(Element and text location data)
○ ○ ○ ○ ○

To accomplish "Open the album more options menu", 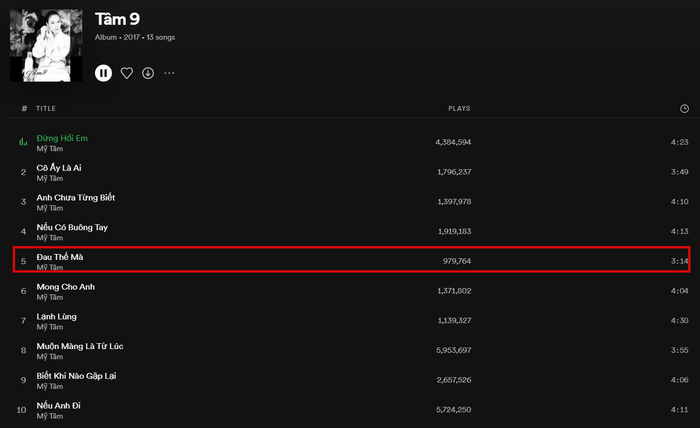I will tap(169, 73).
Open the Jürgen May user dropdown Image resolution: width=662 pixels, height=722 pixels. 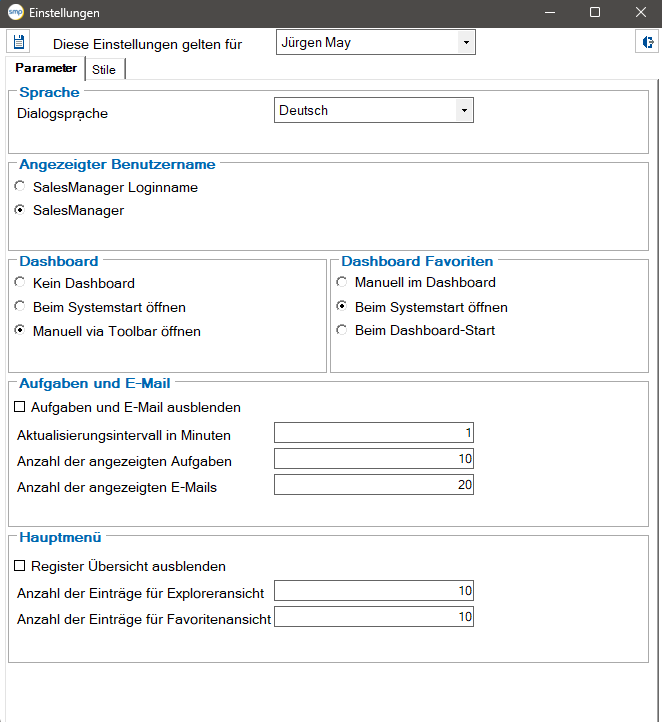tap(376, 42)
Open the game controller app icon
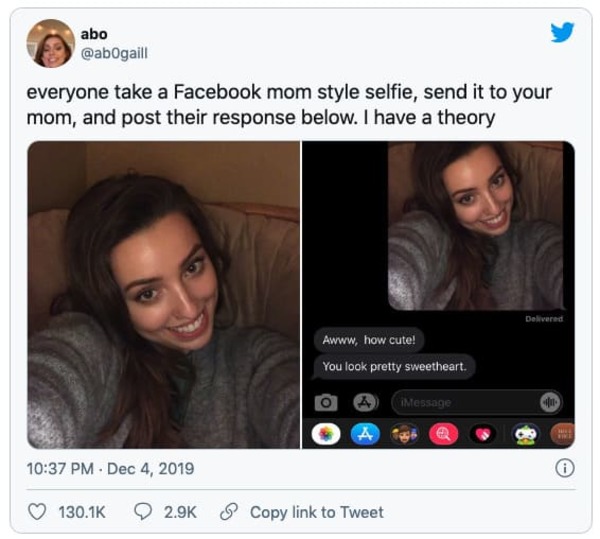The height and width of the screenshot is (539, 600). tap(527, 435)
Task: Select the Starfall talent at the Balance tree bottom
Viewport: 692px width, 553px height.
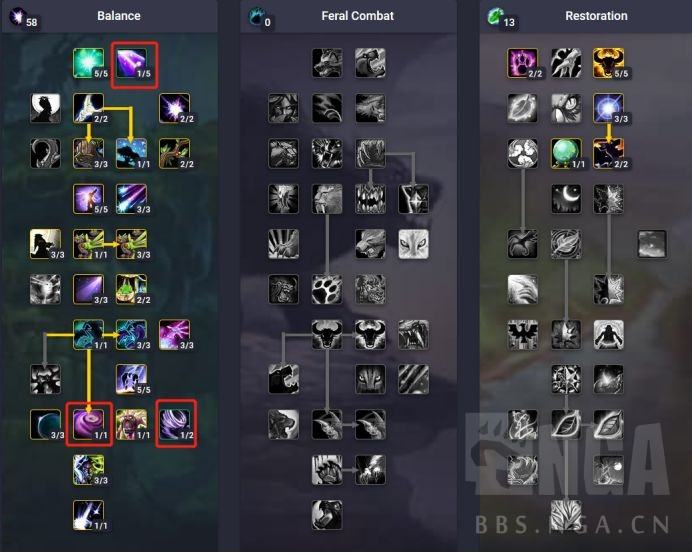Action: point(89,515)
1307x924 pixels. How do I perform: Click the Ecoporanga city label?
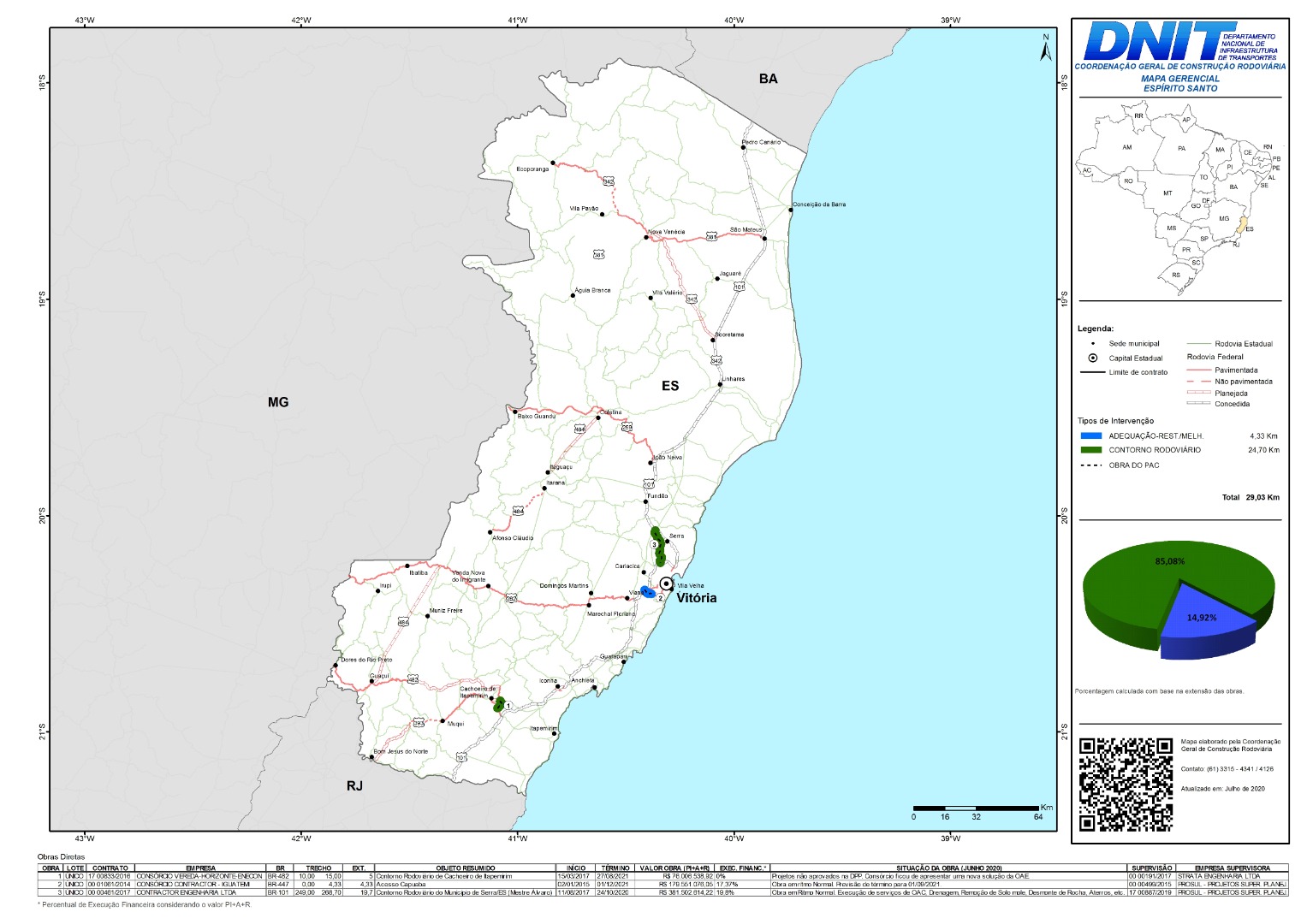(532, 169)
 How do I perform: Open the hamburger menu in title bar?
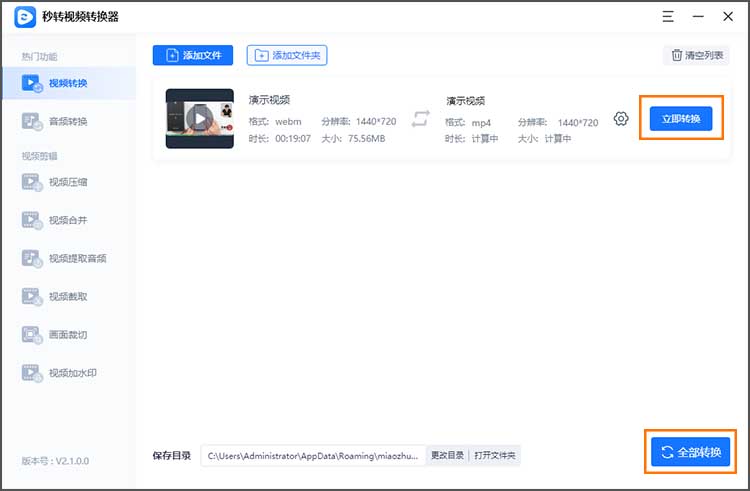point(667,17)
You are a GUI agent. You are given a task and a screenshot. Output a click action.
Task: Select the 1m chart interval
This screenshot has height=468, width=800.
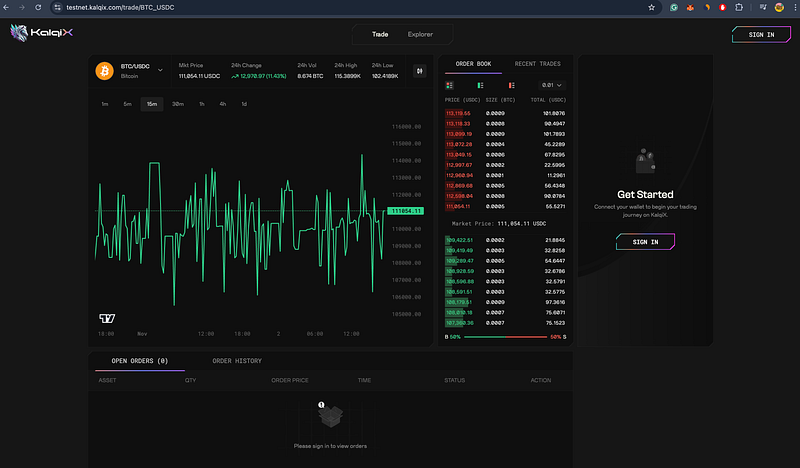(x=105, y=104)
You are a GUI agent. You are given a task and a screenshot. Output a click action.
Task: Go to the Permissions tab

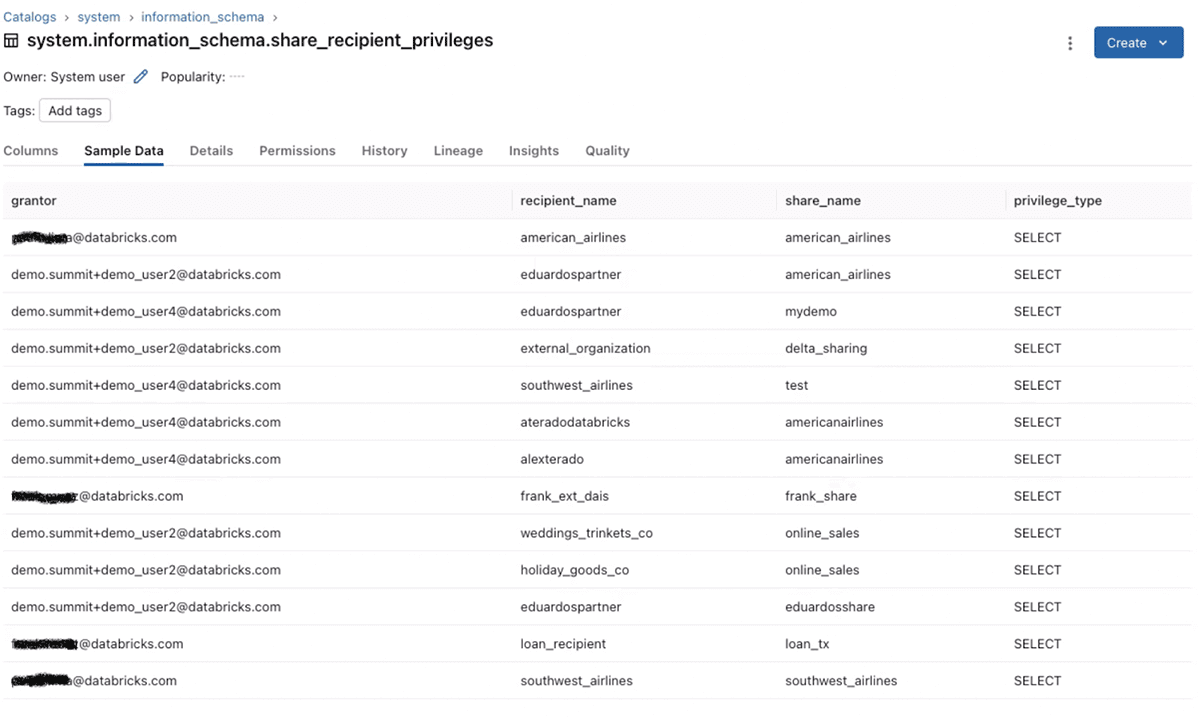point(297,151)
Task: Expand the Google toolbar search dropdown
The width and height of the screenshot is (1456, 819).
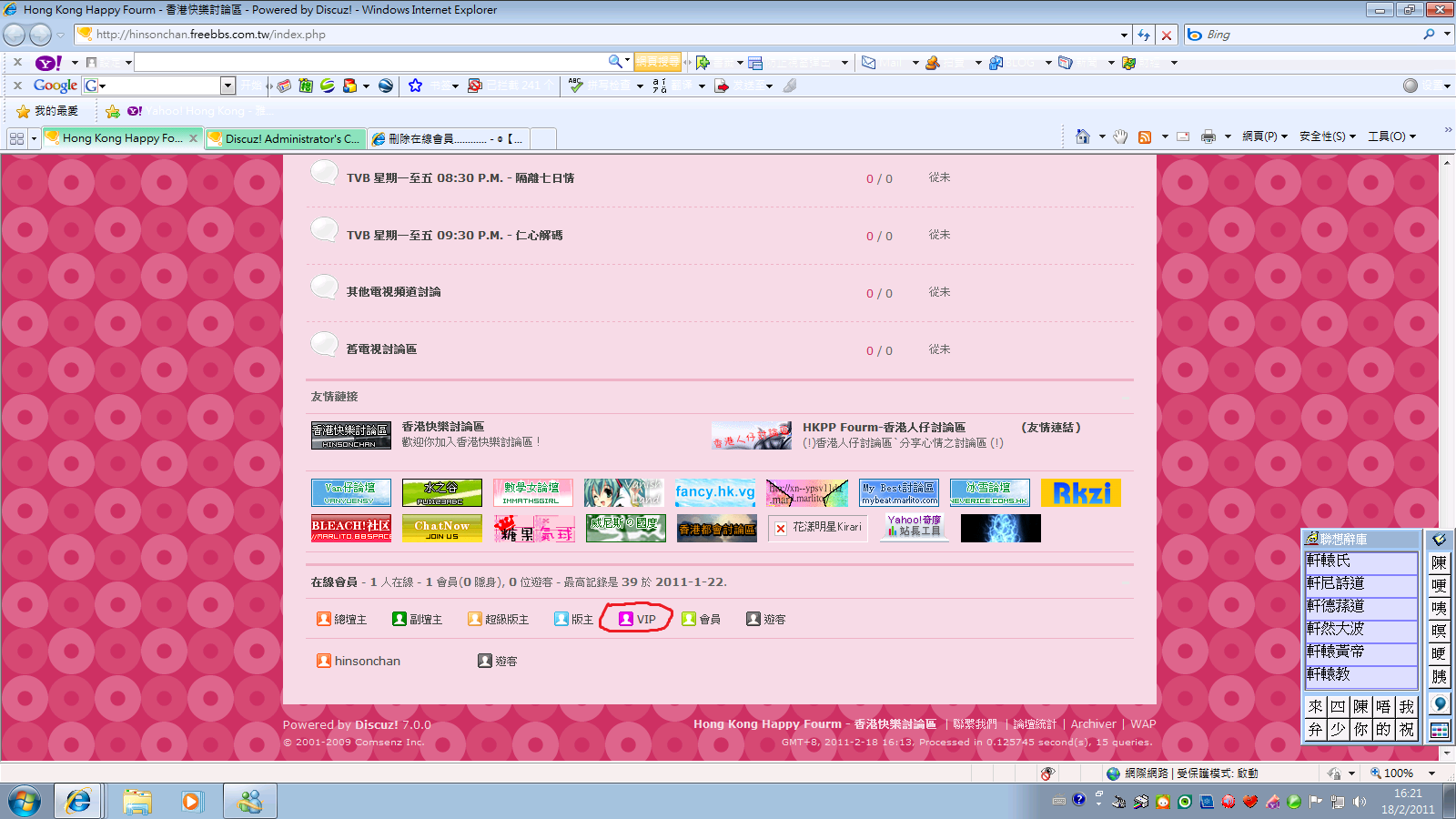Action: [x=228, y=86]
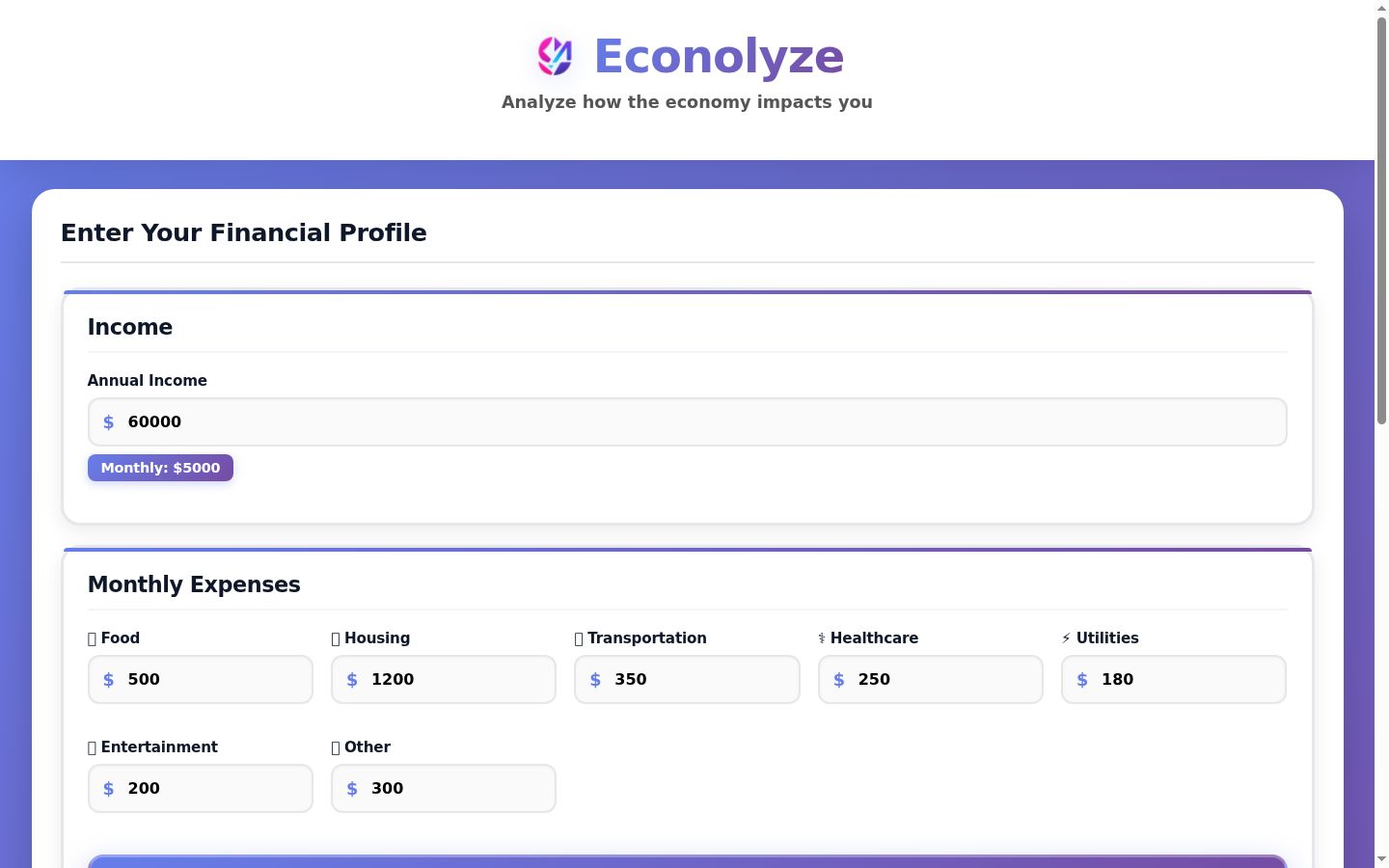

○ ○ ○ ○ ○

> EXERCISE PROMPT:
Reproduce the data from the line with "1307x924 pixels. How" up to and including the line with "point(297,151)", keeping the requests and adding 115 to every coordinate in the answers. Leave the pictures out.

> SOLUTION TO THIS PROBLEM:
1307x924 pixels. How do I perform: Click the Ecoporanga city label?
(647, 284)
 How do I perform: Open the hamburger menu in title bar?
point(782,132)
You are a GUI agent. You are given a task and a screenshot. Output a click action.
Task: Select the 1m chart interval
This screenshot has height=468, width=800.
(x=220, y=219)
You are a GUI agent. You are given a task and a screenshot. Output a click action.
Task: Go to the Permissions tab

point(412,266)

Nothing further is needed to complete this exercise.